— Brief —
The copy should begin at the line containing "Given: Click the second blue rating star" and end at the last line of the material. Please reproduce those lines exactly and keep pictures out.

— Records for the task —
━━━━━━━━━━━━━━━━━━━━━━━━━━━━━━

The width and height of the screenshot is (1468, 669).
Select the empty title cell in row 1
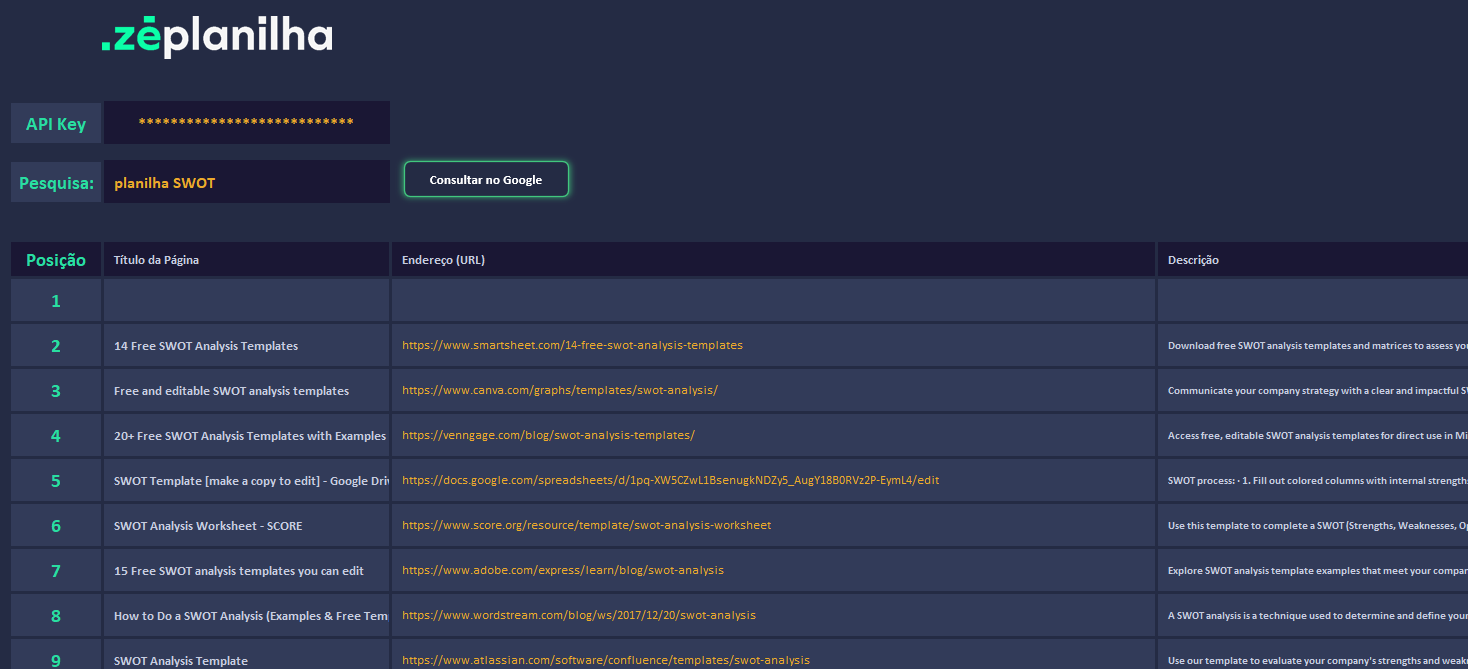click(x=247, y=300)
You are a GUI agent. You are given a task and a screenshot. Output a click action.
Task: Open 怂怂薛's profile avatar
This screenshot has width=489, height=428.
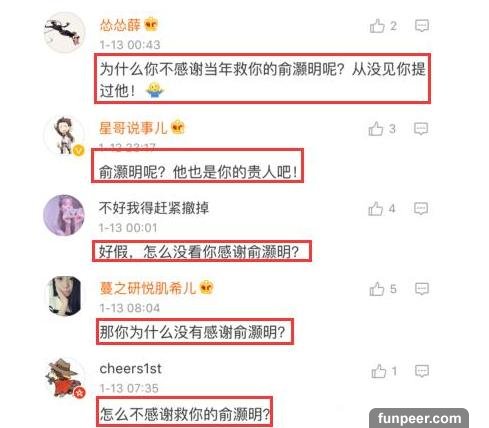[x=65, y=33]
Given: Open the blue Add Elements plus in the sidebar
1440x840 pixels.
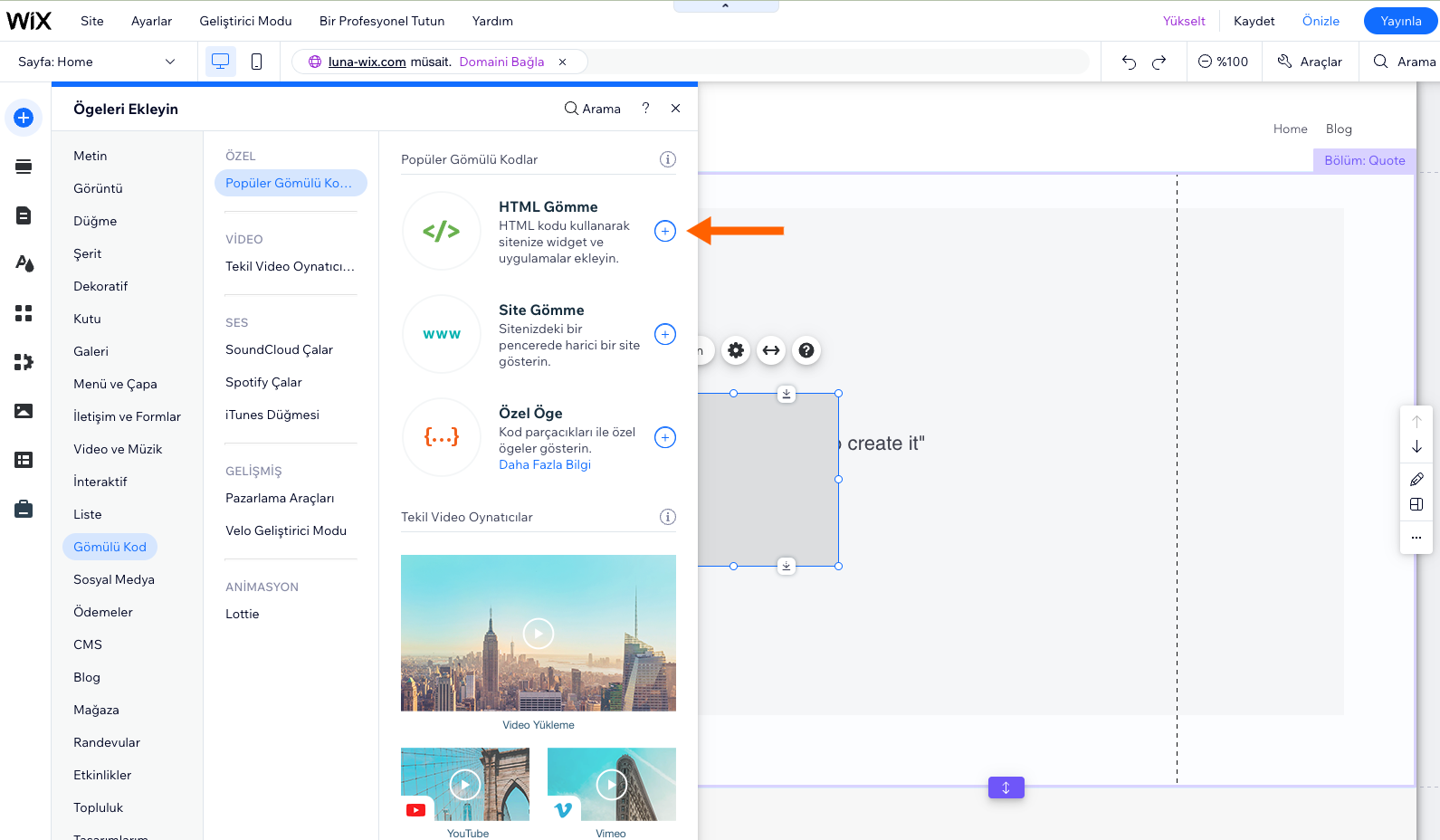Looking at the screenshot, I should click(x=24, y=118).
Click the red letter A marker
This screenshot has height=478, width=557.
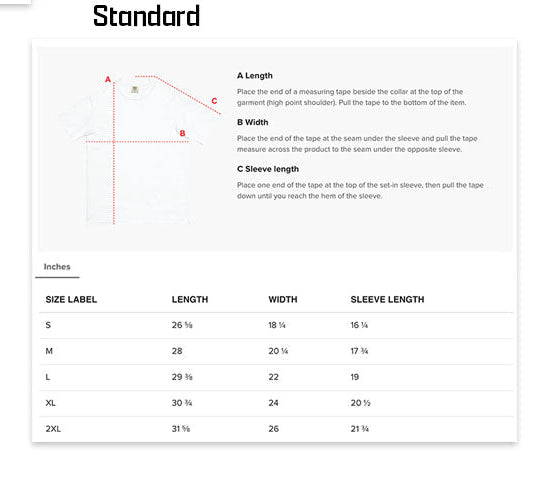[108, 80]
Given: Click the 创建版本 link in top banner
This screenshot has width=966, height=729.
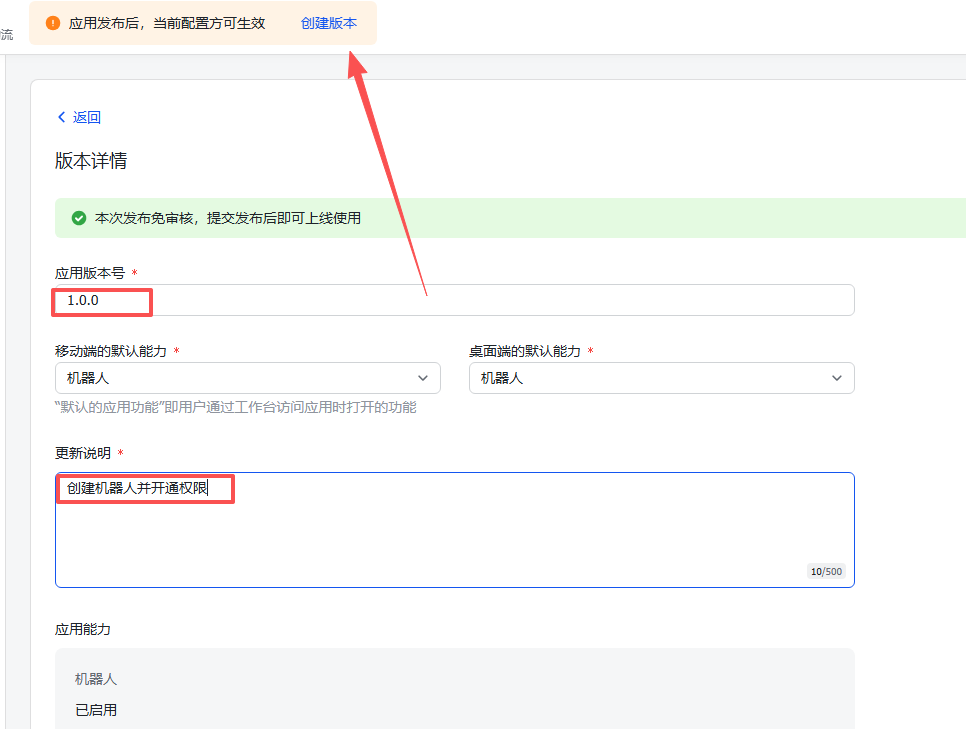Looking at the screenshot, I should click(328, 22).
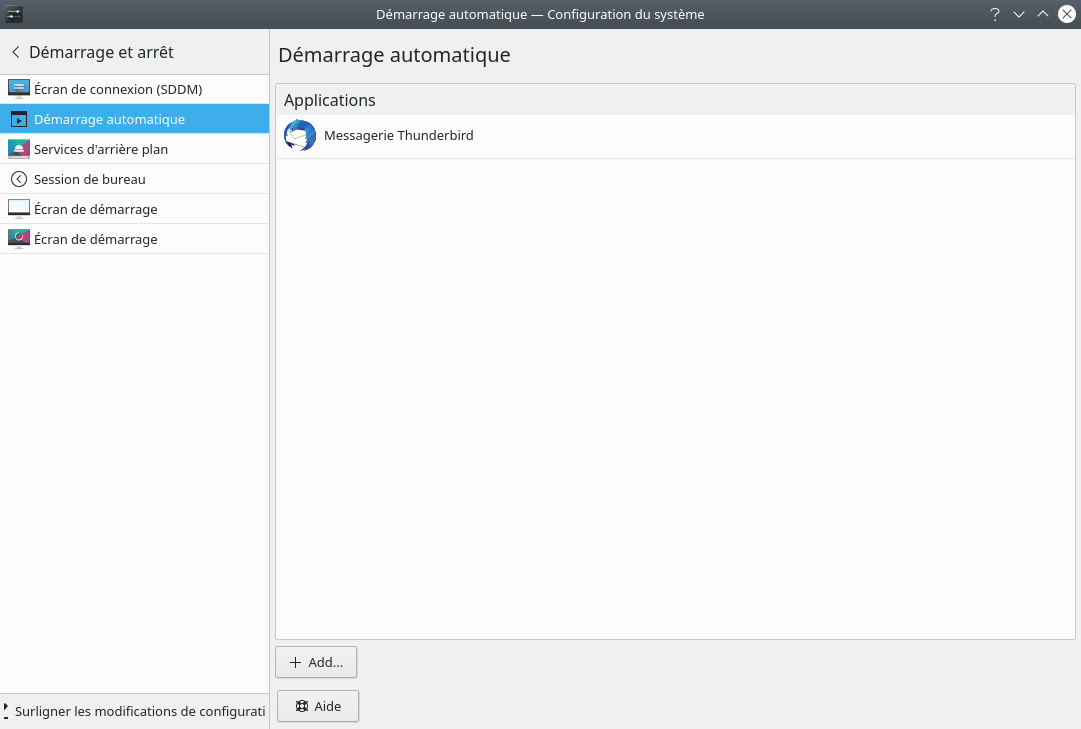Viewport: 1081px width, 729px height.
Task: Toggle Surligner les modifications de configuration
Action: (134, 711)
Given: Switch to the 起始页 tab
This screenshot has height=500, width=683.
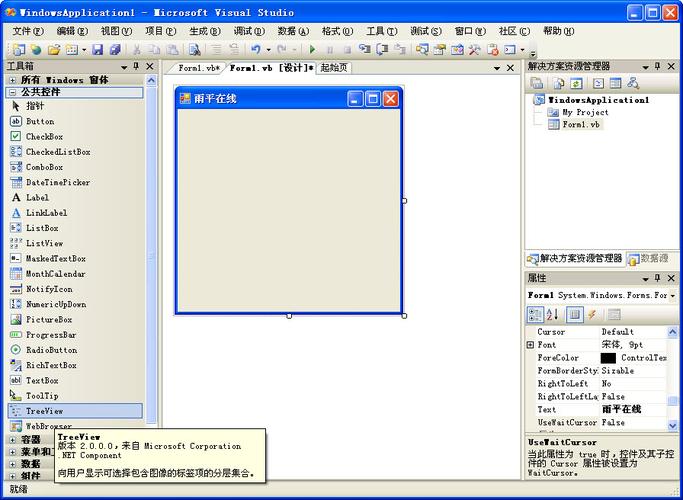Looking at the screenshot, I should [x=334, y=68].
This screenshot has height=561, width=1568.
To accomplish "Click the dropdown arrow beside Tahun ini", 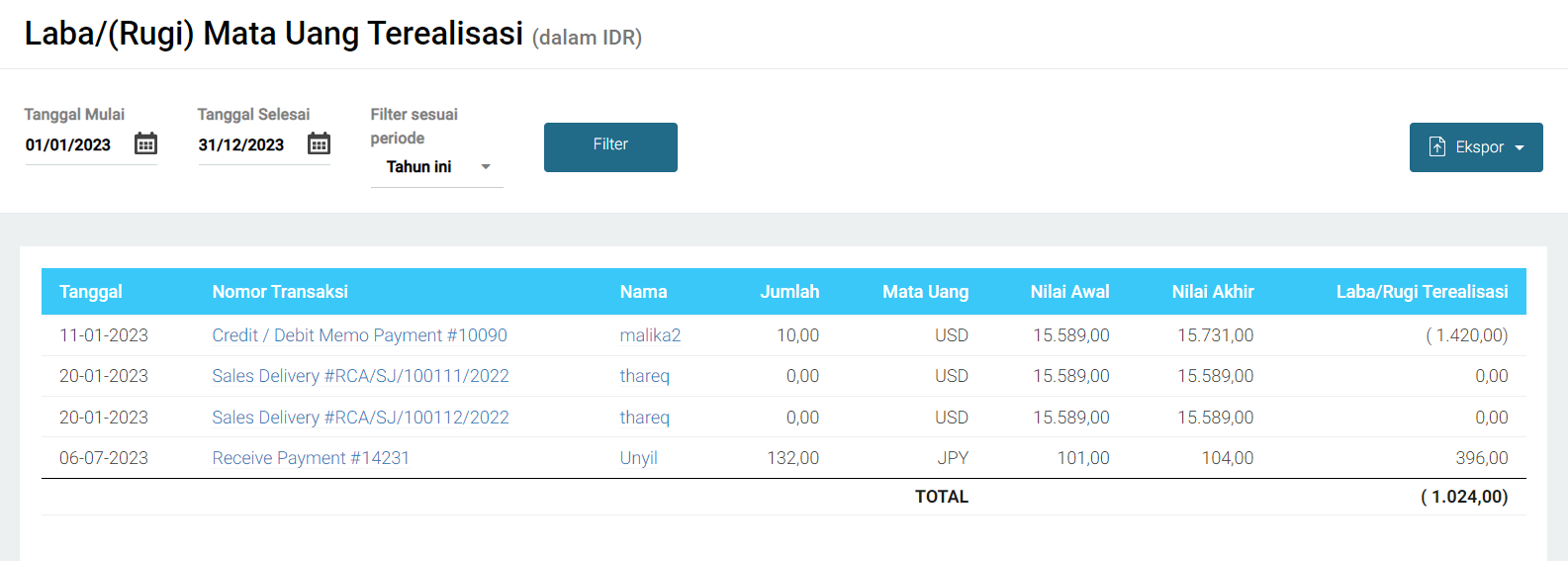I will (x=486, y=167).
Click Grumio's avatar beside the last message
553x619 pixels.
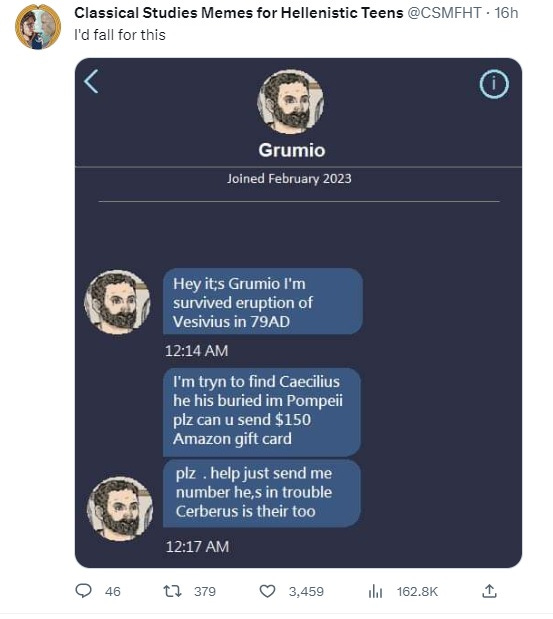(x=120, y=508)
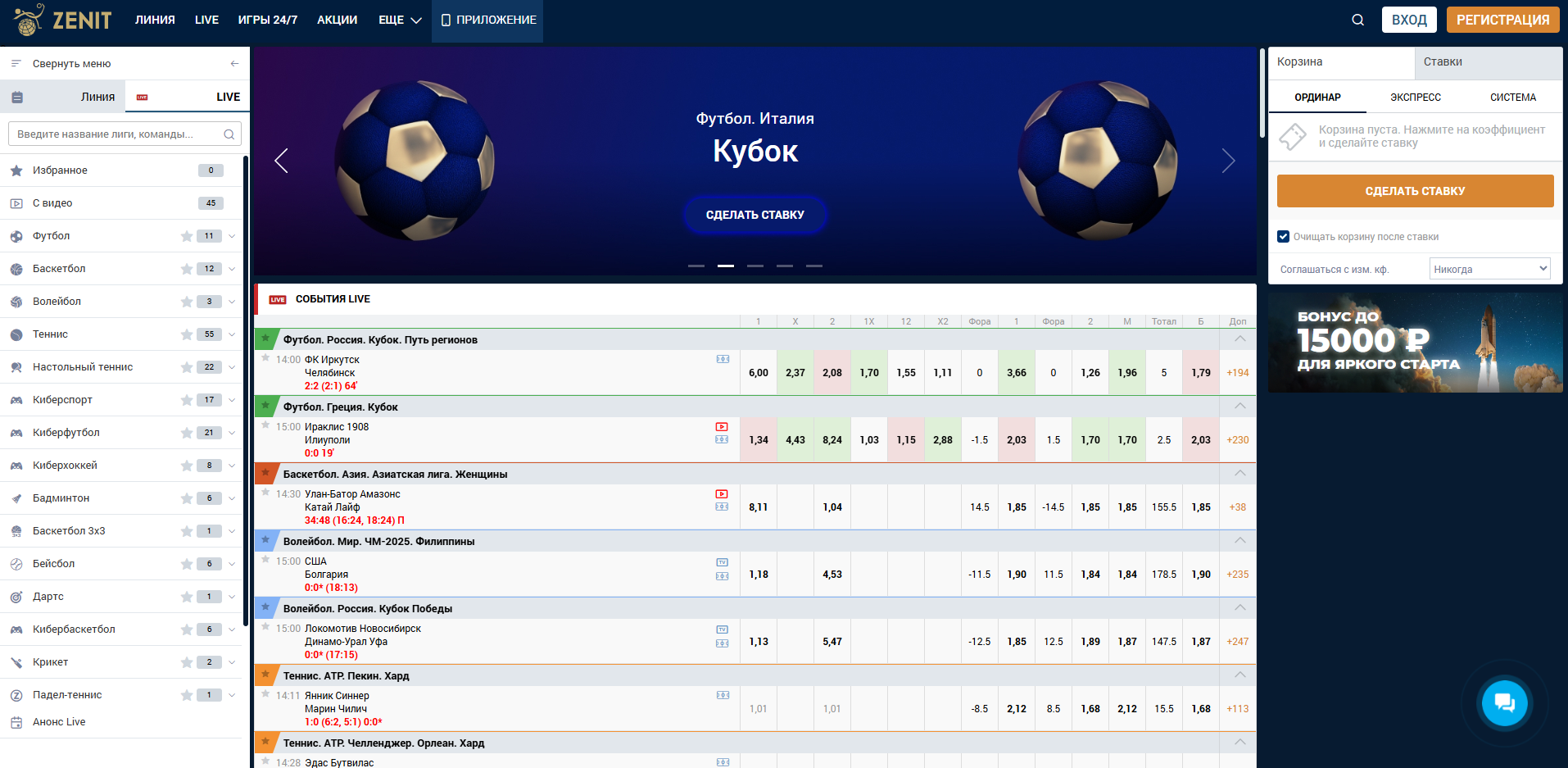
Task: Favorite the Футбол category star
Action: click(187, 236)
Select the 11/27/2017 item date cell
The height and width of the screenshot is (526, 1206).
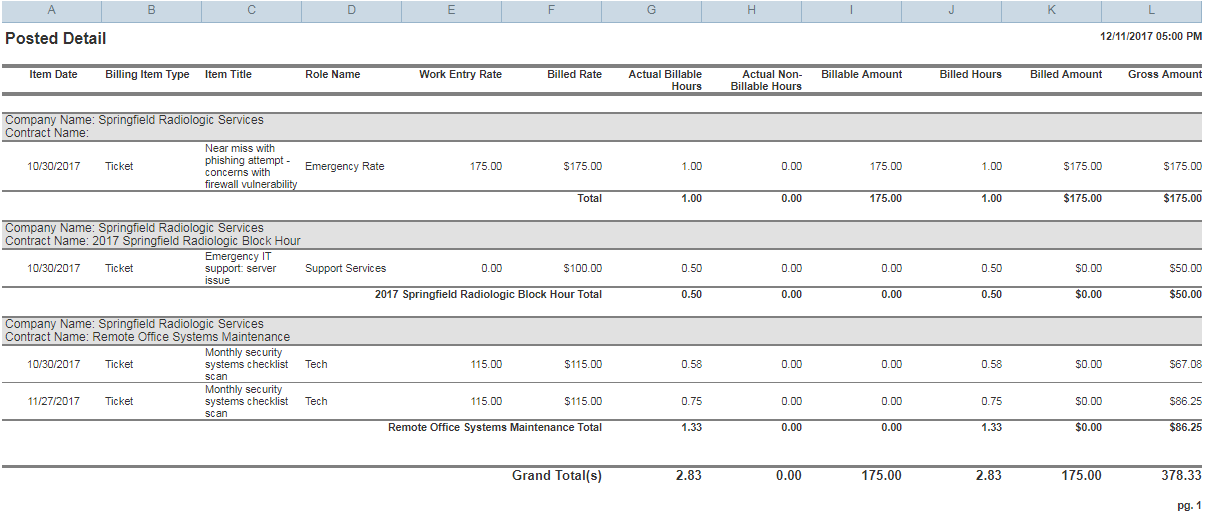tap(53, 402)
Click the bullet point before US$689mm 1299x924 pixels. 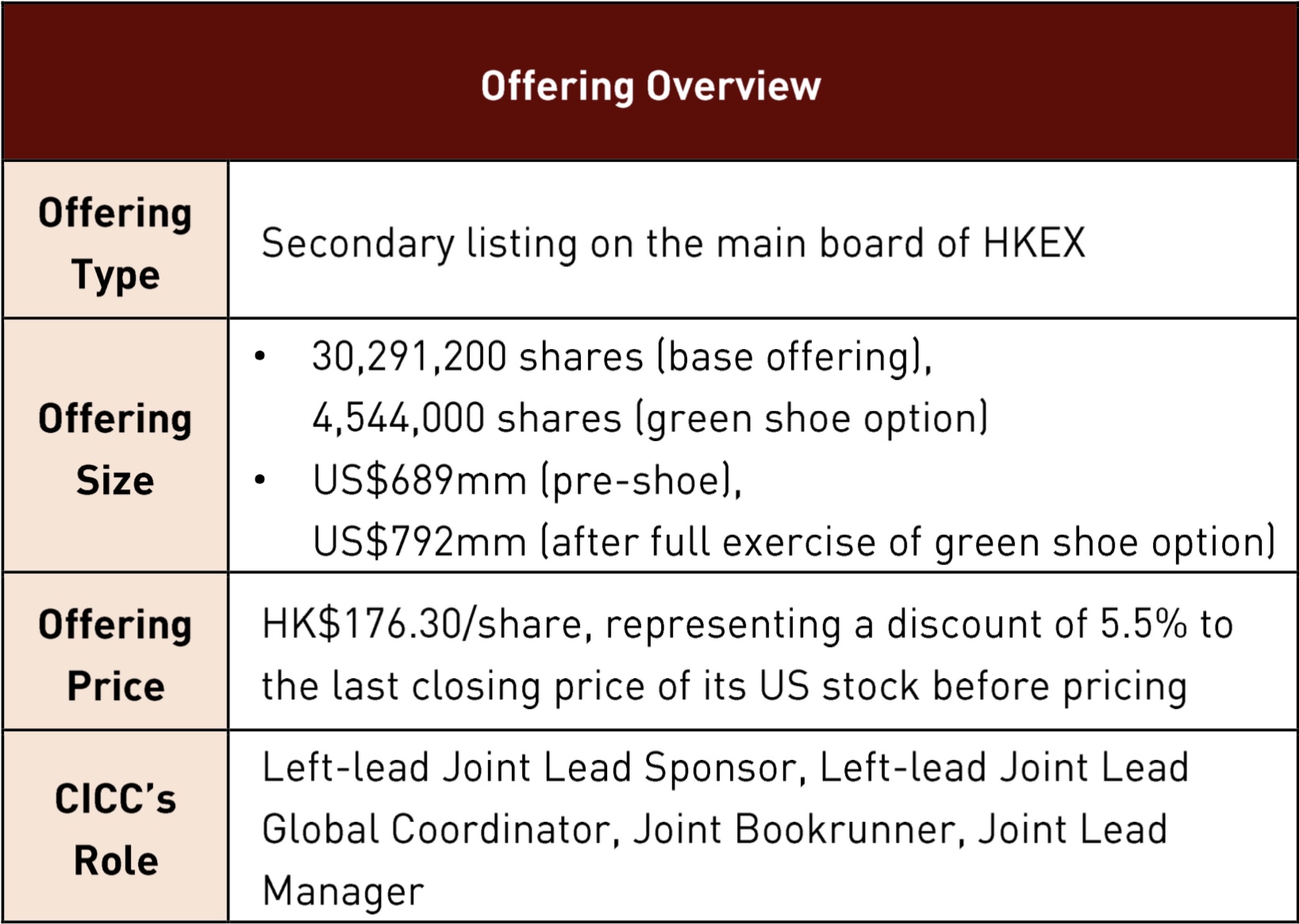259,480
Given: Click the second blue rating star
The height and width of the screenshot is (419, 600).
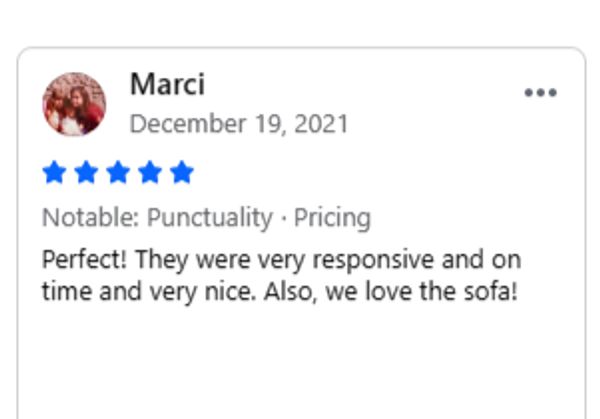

━━━━━━━━━━━━━━━━━━━━━━━━━━━━━━

— Exercise output —
Given: Click the second blue rating star
The height and width of the screenshot is (419, 600).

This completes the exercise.